微软活动目录解决方案

19.01.21 01:49 PM By nina.lin

Microsoft® Active Directory® 服务是Windows® 平台的核心组件,它为用户管理网络环境各个组成要素的标识和关系提供了一种有力的手段。
通过在Windows 2000操作系统的基础之上进行扩展,Windows Server 2003产品家族改进了Active Directory的易管理性,并且简化了迁移和部署工作的复杂程度。特别地,对于应用程序开发人员以及独立软件开发商(ISV),他们会发现Windows Server 2003中的Active Directory将是他们开发基于目录的应用程序的最佳选择。
Active Directory已经得到了增强,以便降低企业的整体拥有成本(TCO)和操作的复杂性。各种新的功能和改进特性被添加到了产品的各个层面上,以提高系统的通用性,简化管理以及提升可靠性。利用Windows Server 2003,组织可以在受益于成本节省的同时,提高各类不同企业要素的共享和管理效率。
本文面向IT管理员,网络系统设计人员或者任何渴望了解Windows Server 2003中的Active Directory所具有的主要增强和新增功能的人员。本文首先介绍了Active Directory的基本概念,然后重点讲述了Windows Server 2003产品家族中的Active Directory所拥有的新增特性和改进功能:

●集成和生产力●性能和伸缩性●系统管理和配置管理●组策略功能●安全性增强

Active Directory 的基本概念
Active Directory是面向Windows Standard Server、Windows Enterprise Server以及 Windows Datacenter Server的目录服务。(Active Directory不能运行在Windows Web Server上,但是可以通过它对运行Windows Web Server的计算机进行管理。)Active Directory存储了有关网络对象的信息,并且让管理员和用户能够轻松地查找和使用这些信息。Active Directory使用了一种结构化的数据存储方式,并以此作为基础对目录信息进行合乎逻辑的分层组织。

目录形式的数据存储
人们经常将数据存储作为目录的代名词。目录包含了有关各种对象 [例如用户、用户组、计算机、域、组织单位(OU)以及安全策略] 的信息。这些信息可以被发布出来,以供用户和管理员的使用。
目录存储在被称为域控制器的服务器上,并且可以被网络应用程序或者服务所访问。一个域可能拥有一台以上的域控制器。每一台域控制器都拥有它所在域的目录的一 个可写副本。对目录的任何修改都可以从源域控制器复制到域、域树或者森林中的其它域控制器上。
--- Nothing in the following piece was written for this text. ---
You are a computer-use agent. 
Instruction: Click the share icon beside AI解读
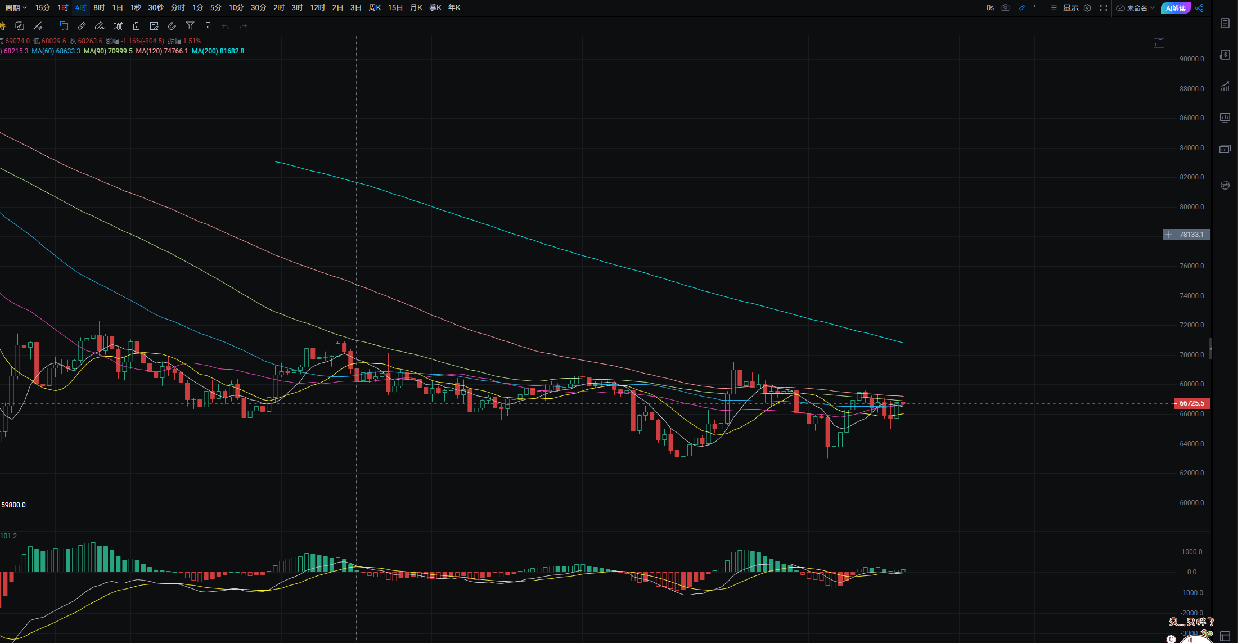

由于目录可以被复制,而且所有的域控制器都拥有目录的一个可 写副本,所以用户和管理员便可以在域的任何位置方便地获得所需的目录信息。
目录数据存储在域控制器上的Ntds.dit文件中。我们建议将该文件存储在一个NTFS分区上。有些数据保存在目录数据库文件中,而有些数据则保存在一个被复制的文件系统上,例如登录脚本和组策略。

有三种类型的目录数据会在各台域控制器之间进行复制:
● 域数据。域数据包含了与域中的对象有关的信息。一般来说,这些信息可以是诸如电子邮件联系人、用户和计算机帐户属性以及已发布资源这样的目录信息,管理员和用户可能都会对这些信息感兴趣。例如,在向网络中添加了一个用户帐户的时候,用户帐户对象以及属性数据便被保存在域数据中。如果您修改了组织的目录对象,例如创建、删除对象或者修改了某个对象的属性,相关的数据都会被保存在域数据中。
● 配置数据。 配置数据描述了目录的拓扑结构。配置数据包括一个包含了所有域、域树和森林的列表,并且指出了域控制器和全局编录所处的位置。
● 架构数据。架构是对目录中存储的所有对象和属性数据的正式定义。Windows Server 2003提供了一个默认架构,该架构定义了众多的对象类型,例如用户和计算机帐户、组、域、组织单位以及安全策略。管理员和程序开发人员可以通过定义新的对象类型和属性,或者为现有对象添加新的属性,从而对该架构进行扩展。架构对象受访问控制列表(ACL)的保护,这确保了只有经过授权的用户才能够改变架构。

Active Directory和安全性
安全性通过登录身份验证以及目录对象的访问控制集成在Active Directory之中。通过单点网络登录,管理员可以管理分散在网络各处的目录数据和组织单位,经过授权的网络用户可以访问网络任意位置的资源。基于策略的管理则简化了网络的管理,即便是那些最复杂的网络也是如此。
Active Directory通过对象访问控制列表以及用户凭据保护其存储的用户帐户和组信息。因为Active Directory不但可以保存用户凭据,而且可以保存访问控制信息,所以登录到网络上的用户既能够获得身份验证,也可以获得访问系统资源所需的权限。例如,在用户登录到网络上的时候,安全系统首先利用存储在Active Directory中的信息验证用户的身份。然后,在用户试图访问网络服务的时候,系统会检查在服务的自由访问控制列表(DCAL)中所定义的属性。
因为Active Directory允许管理员创建组帐户,管理员得以更加有效地管理系统的安全性。例如,通过调整文件的属性,管理员能够允许某个组中的所有用户读取该文件。通过这种办法,系统将根据用户的组成员身份控制其对Active Directory中对象的访问操作。

Active Directory 的架构
Active Directory的架构(Schema)是一组定义,它对能够存储在Active Directory中的各种对象——以及有关这些对象的各种信息——进行了定义。因为这些定义本身也作为对象进行存储,Active Directory可以像管理目录中的其它对象一样对架构对象加以管理。架构中包括了两种类型的定义:属性和分类。属性和分类还可以被称作架构对象或元数据。

分类
分类,又称对象分类,描述了管理员所能够创建的目录对象。每一个分类都是一组对象的集合。在您创建某个对象时,属性便存储了用来描述对象的信息。例如,“用户”分类便由多个属性组成,其中包括网络地址、主目录等等。Active Directory中的所有对象都是某个对象分类的一个实例。